▸ **TO DO**: When a line of the records below contains the string "each", copy that whole line.
---------- AVAILABLE RECORDS ----------
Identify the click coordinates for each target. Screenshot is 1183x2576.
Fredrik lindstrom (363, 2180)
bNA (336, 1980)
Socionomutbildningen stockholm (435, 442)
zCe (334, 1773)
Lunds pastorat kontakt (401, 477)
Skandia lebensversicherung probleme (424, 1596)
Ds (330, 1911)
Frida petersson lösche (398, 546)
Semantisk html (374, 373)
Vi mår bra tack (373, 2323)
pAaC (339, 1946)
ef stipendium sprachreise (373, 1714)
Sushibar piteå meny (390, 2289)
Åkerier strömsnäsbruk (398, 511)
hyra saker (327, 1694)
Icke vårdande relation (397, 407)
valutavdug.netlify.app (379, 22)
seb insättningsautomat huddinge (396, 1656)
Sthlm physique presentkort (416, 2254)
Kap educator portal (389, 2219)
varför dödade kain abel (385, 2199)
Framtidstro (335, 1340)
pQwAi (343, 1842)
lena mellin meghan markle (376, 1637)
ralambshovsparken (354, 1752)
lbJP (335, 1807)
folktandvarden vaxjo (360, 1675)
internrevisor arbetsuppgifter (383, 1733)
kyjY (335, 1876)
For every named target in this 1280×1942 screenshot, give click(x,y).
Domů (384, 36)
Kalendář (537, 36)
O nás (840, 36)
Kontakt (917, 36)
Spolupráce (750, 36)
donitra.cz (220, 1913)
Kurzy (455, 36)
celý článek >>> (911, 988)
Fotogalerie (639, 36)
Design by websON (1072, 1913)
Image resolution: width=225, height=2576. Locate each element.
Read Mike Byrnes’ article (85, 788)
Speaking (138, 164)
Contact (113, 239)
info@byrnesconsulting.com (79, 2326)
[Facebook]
----------
▸ **PROBLEM SOLUTION**:
Identify the click coordinates for each target. Screenshot is 1183x2576.
Image resolution: width=225, height=2576. Locate each element.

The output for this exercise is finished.